Data for locating words and elements
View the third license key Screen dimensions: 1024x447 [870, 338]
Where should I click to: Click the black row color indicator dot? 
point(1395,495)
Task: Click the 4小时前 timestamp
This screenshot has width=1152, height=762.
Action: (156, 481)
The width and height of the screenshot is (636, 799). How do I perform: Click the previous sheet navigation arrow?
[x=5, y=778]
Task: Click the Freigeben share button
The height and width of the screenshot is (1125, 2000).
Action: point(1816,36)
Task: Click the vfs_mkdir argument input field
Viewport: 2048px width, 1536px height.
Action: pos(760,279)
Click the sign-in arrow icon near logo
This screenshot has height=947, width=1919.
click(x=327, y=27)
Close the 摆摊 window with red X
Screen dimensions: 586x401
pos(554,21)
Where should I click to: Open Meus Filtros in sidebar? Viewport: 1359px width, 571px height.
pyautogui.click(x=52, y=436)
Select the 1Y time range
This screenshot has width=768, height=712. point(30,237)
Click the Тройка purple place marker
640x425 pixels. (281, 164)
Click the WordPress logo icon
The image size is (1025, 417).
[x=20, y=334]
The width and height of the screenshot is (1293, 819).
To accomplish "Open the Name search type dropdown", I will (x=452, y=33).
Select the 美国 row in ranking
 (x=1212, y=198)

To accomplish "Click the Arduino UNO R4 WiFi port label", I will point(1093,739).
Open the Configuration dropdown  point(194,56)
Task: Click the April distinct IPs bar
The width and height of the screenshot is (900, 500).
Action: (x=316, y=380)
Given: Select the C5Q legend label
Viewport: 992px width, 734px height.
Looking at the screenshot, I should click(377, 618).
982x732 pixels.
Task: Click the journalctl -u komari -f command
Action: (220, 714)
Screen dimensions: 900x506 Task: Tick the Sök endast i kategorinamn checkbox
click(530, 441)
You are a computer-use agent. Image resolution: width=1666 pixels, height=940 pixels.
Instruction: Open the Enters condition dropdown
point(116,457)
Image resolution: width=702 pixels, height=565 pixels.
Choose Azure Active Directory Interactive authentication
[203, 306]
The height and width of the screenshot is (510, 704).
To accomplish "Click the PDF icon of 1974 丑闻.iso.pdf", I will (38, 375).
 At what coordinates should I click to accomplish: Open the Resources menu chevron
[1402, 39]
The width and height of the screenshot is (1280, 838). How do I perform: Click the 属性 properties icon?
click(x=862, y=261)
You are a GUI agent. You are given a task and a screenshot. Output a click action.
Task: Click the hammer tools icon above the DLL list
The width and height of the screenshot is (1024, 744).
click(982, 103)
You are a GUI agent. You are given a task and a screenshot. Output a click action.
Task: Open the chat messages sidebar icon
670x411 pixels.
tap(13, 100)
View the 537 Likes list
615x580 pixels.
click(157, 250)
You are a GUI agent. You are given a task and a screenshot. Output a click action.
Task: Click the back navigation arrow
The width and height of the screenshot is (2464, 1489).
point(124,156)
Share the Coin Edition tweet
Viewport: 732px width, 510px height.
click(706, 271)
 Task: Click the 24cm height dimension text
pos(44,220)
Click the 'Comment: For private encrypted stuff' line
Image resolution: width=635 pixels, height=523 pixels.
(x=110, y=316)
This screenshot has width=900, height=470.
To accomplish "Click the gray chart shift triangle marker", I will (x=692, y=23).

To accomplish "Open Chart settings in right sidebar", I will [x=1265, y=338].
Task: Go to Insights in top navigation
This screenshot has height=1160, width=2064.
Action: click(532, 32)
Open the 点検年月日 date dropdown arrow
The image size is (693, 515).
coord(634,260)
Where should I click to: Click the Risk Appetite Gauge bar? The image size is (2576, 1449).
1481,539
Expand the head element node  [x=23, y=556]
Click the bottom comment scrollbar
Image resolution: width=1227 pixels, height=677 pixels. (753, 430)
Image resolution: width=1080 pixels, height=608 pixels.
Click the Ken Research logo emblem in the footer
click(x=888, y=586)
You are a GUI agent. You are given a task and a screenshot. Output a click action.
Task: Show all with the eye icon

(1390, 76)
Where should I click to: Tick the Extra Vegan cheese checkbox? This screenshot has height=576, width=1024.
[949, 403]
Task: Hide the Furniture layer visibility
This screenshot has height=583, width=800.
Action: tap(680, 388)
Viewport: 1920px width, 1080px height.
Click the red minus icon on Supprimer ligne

## WHAT IS BEING ASKED
Render the lines above as a Markdown table with the columns Row and Line, numbering each row and leaving out blank lines.

## SOLUTION BELOW
| Row | Line |
|---|---|
| 1 | View the third license key Screen dimensions: 1024x447 [870, 338] |
| 2 | Where should I click to: Click the black row color indicator dot?  |
| 3 | point(1395,495) |
| 4 | Task: Click the 4小时前 timestamp |
| 5 | This screenshot has width=1152, height=762. |
| 6 | Action: (156, 481) |
| 7 | The width and height of the screenshot is (636, 799). How do I perform: Click the previous sheet navigation arrow? |
| 8 | [x=5, y=778] |
| 9 | Task: Click the Freigeben share button |
| 10 | The height and width of the screenshot is (1125, 2000). |
| 11 | Action: point(1816,36) |
| 12 | Task: Click the vfs_mkdir argument input field |
| 13 | Viewport: 2048px width, 1536px height. |
| 14 | Action: pos(760,279) |
| 15 | Click the sign-in arrow icon near logo |
| 16 | This screenshot has height=947, width=1919. |
| 17 | click(x=327, y=27) |
| 18 | Close the 摆摊 window with red X |
| 19 | Screen dimensions: 586x401 |
| 20 | pos(554,21) |
| 21 | Where should I click to: Open Meus Filtros in sidebar? Viewport: 1359px width, 571px height. |
| 22 | pyautogui.click(x=52, y=436) |
| 23 | Select the 1Y time range |
| 24 | This screenshot has width=768, height=712. point(30,237) |
| 25 | Click the Тройка purple place marker |
| 26 | 640x425 pixels. (281, 164) |
| 27 | Click the WordPress logo icon |
| 28 | The image size is (1025, 417). |
| 29 | [x=20, y=334] |
| 30 | The width and height of the screenshot is (1293, 819). |
| 31 | To accomplish "Open the Name search type dropdown", I will (x=452, y=33). |
| 32 | Select the 美国 row in ranking |
| 33 |  (x=1212, y=198) |
| 34 | To accomplish "Click the Arduino UNO R4 WiFi port label", I will point(1093,739). |
| 35 | Open the Configuration dropdown  point(194,56) |
| 36 | Task: Click the April distinct IPs bar |
| 37 | The width and height of the screenshot is (900, 500). |
| 38 | Action: (x=316, y=380) |
| 39 | Given: Select the C5Q legend label |
| 40 | Viewport: 992px width, 734px height. |
| 41 | Looking at the screenshot, I should click(377, 618). |
| 42 | 982x732 pixels. |
| 43 | Task: Click the journalctl -u komari -f command |
| 44 | Action: (220, 714) |
| 45 | Screen dimensions: 900x506 Task: Tick the Sök endast i kategorinamn checkbox |
| 46 | click(530, 441) |
| 47 | You are a computer-use agent. Image resolution: width=1666 pixels, height=940 pixels. |
| 48 | Instruction: Open the Enters condition dropdown |
| 49 | point(116,457) |
| 50 | Image resolution: width=702 pixels, height=565 pixels. |
| 51 | Choose Azure Active Directory Interactive authentication |
| 52 | [203, 306] |
| 53 | The height and width of the screenshot is (510, 704). |
| 54 | To accomplish "Click the PDF icon of 1974 丑闻.iso.pdf", I will (38, 375). |
| 55 |  At what coordinates should I click to accomplish: Open the Resources menu chevron |
| 56 | [1402, 39] |
| 57 | The width and height of the screenshot is (1280, 838). How do I perform: Click the 属性 properties icon? |
| 58 | click(x=862, y=261) |
| 59 | You are a GUI agent. You are given a task and a screenshot. Output a click action. |
| 60 | Task: Click the hammer tools icon above the DLL list |
| 61 | The width and height of the screenshot is (1024, 744). |
| 62 | click(982, 103) |
| 63 | You are a GUI agent. You are given a task and a screenshot. Output a click action. |
| 64 | Task: Open the chat messages sidebar icon |
| 65 | 670x411 pixels. |
| 66 | tap(13, 100) |
| 67 | View the 537 Likes list |
| 68 | 615x580 pixels. |
| 69 | click(157, 250) |
| 70 | You are a GUI agent. You are given a task and a screenshot. Output a click action. |
| 71 | Task: Click the back navigation arrow |
| 72 | The width and height of the screenshot is (2464, 1489). |
| 73 | point(124,156) |
| 74 | Share the Coin Edition tweet |
| 75 | Viewport: 732px width, 510px height. |
| 76 | click(706, 271) |
| 77 |  Task: Click the 24cm height dimension text |
| 78 | pos(44,220) |
| 79 | Click the 'Comment: For private encrypted stuff' line |
| 80 | Image resolution: width=635 pixels, height=523 pixels. |
| 81 | (x=110, y=316) |
| 82 | This screenshot has width=900, height=470. |
| 83 | To accomplish "Click the gray chart shift triangle marker", I will (x=692, y=23). |
| 84 | To accomplish "Open Chart settings in right sidebar", I will [x=1265, y=338]. |
| 85 | Task: Go to Insights in top navigation |
| 86 | This screenshot has height=1160, width=2064. |
| 87 | Action: click(532, 32) |
| 88 | Open the 点検年月日 date dropdown arrow |
| 89 | The image size is (693, 515). |
| 90 | coord(634,260) |
| 91 | Where should I click to: Click the Risk Appetite Gauge bar? The image size is (2576, 1449). |
| 92 | 1481,539 |
| 93 | Expand the head element node  [x=23, y=556] |
| 94 | Click the bottom comment scrollbar |
| 95 | Image resolution: width=1227 pixels, height=677 pixels. (753, 430) |
| 96 | Image resolution: width=1080 pixels, height=608 pixels. |
| 97 | Click the Ken Research logo emblem in the footer |
| 98 | click(x=888, y=586) |
| 99 | You are a GUI agent. You are given a task and a screenshot. Output a click action. |
| 100 | Task: Show all with the eye icon |
| 101 | (1390, 76) |
| 102 | Where should I click to: Tick the Extra Vegan cheese checkbox? This screenshot has height=576, width=1024. |
| 103 | [949, 403] |
| 104 | Task: Hide the Furniture layer visibility |
| 105 | This screenshot has height=583, width=800. |
| 106 | Action: tap(680, 388) |
| 107 | Viewport: 1920px width, 1080px height. |
| 108 | Click the red minus icon on Supprimer ligne |